ER: São 6 agora. Em primeira mão. Acabo de lançar o meu novo livro infantojuvenil Carrossel de um cavalo só, pelo selo da Editora Ática, a mesma editora da Série Vagalume, que lá atrás me formou enquanto leitor. Eu tenho um cuidado muito dilatado ao escrever para este público. Não é uma questão etária. Trata-se de estabelecer elos com aqueles/a que poderão reconstituir o mundo lá na frente, e esta reconstituição começa exatamente com e a partir deste elo.
Nenhuma temática me é cara, até porque o imaginário infantojuvenil está alheio aos preconceitos e às armaduras característicos do mundo adulto. Por isso, costumo dizer que escrevo para crianças de todas as idades.
Sinto tua presença nas ruas que o cascalho não tapa.
Na fresta das casas a recordar tua partida
quando ainda criança, eu sonhava com o cinema
e colecionava maços de Hollywood.
FC/ Letras: De quais formas você percebe que sua trajetória como artista potencializa seu trabalho como professor universitário?

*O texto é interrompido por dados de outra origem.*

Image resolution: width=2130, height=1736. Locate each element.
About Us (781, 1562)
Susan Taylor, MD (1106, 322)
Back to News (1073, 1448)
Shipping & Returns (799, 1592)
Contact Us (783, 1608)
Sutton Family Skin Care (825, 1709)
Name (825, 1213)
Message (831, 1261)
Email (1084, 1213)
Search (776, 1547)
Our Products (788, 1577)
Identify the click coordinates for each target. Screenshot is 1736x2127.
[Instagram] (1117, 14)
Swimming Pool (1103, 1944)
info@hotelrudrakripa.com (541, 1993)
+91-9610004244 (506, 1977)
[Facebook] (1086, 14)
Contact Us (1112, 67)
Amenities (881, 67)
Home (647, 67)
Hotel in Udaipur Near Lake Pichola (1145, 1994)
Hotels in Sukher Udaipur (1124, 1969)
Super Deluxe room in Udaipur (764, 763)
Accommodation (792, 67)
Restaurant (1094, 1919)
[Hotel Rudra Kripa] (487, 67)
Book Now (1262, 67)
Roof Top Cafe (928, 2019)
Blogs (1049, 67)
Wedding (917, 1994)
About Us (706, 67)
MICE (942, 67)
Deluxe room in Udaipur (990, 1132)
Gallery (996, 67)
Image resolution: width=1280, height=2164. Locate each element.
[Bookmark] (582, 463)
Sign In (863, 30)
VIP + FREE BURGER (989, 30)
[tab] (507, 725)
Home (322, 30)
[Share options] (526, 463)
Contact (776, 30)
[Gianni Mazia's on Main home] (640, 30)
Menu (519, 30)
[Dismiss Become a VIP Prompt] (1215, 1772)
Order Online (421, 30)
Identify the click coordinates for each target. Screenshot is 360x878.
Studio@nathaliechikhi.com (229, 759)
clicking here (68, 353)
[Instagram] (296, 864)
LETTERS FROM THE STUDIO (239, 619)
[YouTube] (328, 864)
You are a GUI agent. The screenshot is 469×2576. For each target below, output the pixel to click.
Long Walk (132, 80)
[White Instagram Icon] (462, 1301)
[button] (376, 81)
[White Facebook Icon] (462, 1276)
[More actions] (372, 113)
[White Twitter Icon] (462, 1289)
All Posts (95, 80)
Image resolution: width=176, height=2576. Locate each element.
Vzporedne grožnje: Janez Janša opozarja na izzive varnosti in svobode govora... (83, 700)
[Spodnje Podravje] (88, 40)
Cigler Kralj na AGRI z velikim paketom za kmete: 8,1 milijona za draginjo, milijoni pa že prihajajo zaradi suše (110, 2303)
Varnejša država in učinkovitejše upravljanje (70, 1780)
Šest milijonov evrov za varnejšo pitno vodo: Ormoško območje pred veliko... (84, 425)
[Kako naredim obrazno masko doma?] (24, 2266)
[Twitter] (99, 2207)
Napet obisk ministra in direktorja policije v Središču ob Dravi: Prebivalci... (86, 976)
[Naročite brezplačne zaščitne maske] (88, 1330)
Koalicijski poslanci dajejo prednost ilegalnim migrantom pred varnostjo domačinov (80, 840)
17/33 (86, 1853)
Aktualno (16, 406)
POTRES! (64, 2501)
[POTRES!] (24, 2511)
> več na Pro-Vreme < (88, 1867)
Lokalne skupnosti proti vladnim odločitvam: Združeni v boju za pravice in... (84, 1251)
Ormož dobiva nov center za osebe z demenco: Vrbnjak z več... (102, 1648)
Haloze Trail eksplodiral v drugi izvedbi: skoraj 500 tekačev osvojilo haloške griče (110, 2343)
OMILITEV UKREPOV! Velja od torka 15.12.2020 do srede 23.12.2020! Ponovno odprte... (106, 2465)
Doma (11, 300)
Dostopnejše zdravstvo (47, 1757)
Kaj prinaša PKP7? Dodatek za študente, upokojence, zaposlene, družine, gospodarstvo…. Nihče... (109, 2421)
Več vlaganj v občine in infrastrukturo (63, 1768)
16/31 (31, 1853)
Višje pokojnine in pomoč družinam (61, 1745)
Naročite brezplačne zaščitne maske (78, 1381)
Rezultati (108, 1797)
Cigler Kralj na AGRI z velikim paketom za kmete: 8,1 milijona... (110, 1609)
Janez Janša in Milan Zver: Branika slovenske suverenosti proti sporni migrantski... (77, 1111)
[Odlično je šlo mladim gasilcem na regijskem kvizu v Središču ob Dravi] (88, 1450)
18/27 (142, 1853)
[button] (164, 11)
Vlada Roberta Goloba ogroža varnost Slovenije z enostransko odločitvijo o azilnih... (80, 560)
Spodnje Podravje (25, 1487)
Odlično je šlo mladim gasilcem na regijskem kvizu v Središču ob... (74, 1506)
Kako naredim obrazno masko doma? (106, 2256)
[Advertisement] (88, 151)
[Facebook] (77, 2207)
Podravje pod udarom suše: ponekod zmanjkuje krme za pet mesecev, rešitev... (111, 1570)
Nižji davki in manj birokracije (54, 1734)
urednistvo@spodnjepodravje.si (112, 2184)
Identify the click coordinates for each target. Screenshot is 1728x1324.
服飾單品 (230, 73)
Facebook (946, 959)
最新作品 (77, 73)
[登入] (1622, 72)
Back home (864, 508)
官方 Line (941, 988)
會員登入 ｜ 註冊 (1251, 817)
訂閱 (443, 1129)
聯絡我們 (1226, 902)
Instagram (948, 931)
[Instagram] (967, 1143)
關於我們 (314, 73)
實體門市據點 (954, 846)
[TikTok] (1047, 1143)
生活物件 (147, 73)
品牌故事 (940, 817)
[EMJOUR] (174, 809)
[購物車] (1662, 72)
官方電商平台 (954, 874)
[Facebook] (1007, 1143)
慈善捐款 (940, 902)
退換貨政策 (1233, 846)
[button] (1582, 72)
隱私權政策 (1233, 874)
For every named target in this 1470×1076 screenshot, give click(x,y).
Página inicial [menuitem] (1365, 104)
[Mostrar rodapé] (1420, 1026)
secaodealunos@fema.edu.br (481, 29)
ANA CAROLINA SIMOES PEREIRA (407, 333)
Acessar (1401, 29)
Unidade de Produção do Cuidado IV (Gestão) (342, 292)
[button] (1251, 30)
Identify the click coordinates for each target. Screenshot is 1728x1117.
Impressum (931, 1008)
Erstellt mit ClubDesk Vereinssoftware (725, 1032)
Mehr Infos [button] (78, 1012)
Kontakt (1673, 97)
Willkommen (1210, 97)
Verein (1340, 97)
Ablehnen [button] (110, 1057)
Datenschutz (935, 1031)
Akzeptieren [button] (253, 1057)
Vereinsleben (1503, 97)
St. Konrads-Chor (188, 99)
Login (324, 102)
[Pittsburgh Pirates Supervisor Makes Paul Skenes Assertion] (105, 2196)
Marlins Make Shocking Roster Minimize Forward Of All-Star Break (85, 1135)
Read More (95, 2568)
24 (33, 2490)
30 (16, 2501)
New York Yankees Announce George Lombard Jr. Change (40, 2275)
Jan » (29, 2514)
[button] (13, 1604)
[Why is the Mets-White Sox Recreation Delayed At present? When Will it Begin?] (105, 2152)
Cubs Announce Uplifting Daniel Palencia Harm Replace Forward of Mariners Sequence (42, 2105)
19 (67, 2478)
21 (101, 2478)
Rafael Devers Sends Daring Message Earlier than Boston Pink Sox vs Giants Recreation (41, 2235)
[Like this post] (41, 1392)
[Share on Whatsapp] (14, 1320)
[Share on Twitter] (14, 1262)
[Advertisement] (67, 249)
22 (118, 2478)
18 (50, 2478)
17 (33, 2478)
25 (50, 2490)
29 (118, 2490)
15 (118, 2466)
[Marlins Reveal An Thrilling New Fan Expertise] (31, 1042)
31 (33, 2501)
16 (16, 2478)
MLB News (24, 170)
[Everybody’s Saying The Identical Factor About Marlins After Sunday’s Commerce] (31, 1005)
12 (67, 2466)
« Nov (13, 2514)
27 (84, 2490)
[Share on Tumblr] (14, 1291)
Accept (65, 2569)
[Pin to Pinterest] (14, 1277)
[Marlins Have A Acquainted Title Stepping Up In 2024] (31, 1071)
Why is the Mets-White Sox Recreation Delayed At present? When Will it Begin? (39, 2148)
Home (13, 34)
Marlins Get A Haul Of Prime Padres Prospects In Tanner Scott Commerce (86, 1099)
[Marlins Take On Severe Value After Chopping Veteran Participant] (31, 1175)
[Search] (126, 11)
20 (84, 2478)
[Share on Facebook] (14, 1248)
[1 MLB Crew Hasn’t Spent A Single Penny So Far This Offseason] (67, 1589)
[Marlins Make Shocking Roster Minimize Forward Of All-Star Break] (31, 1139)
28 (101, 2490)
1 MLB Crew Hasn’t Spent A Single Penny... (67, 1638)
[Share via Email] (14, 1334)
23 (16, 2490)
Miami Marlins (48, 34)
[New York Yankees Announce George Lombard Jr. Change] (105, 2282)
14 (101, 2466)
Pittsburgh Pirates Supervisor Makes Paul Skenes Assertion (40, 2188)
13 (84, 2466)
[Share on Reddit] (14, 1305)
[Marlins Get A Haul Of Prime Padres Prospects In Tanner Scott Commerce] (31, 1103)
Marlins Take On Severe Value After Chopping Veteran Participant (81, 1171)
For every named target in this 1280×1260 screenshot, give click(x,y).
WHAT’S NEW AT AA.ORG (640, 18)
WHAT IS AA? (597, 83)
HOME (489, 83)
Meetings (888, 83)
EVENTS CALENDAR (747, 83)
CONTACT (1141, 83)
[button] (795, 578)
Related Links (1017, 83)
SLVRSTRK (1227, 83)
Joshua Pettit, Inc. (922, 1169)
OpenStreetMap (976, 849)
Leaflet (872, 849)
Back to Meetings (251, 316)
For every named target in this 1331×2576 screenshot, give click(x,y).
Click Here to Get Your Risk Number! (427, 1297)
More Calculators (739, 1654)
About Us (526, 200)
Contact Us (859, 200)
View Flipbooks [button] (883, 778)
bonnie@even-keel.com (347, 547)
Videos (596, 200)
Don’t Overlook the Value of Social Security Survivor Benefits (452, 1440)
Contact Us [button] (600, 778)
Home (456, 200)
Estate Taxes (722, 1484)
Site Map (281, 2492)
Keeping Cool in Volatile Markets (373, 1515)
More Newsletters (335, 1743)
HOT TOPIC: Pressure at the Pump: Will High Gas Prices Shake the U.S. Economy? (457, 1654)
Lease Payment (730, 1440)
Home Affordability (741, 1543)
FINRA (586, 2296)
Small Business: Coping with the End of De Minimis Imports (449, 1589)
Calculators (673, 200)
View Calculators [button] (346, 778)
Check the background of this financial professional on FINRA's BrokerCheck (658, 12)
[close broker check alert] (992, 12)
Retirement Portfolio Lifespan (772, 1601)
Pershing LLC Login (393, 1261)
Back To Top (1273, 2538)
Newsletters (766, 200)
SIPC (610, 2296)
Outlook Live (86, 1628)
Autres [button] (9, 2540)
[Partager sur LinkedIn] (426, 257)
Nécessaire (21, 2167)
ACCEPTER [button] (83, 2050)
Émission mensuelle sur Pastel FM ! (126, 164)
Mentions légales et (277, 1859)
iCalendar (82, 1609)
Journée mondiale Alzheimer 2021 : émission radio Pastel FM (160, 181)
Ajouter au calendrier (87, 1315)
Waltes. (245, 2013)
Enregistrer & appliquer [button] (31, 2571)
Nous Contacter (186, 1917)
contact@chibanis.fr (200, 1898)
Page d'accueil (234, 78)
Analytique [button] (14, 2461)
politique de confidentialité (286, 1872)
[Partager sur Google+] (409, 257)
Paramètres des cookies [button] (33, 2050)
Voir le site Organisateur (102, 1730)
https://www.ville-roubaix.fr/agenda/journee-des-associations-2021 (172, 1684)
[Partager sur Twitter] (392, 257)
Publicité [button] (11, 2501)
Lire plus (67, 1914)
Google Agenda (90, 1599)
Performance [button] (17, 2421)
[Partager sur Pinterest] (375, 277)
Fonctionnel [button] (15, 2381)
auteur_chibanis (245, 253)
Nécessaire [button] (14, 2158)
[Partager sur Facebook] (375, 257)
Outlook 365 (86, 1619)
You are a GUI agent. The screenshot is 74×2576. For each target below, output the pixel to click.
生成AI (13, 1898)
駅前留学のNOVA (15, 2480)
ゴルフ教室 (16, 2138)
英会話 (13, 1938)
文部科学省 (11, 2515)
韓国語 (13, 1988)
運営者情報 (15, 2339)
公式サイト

ER: Em todas as frentes. A sala de aula é puro movimento. Leciono exatamente a desaprendizagem das coisas, literalmente “as experiências do sensível” como formas de recuperar ou de irrigar o estado dilatado de permanência e especialidade que cada ser carrega. E que é capaz de compartilhar por meio da arte ou através de qualquer outra via que, ao chegar no outro, arte se torna.
Mas antes, prove do gosto indelicado
dessa fome que nunca floresce.
FC/ Letras: Tanto sua obra literária quanto sua participação em congressos e feiras traçam caminhos decoloniais, não se curvando a muitos cânones europeus e norte-americanos. Por que, para você, é importante marcar esse posicionamento?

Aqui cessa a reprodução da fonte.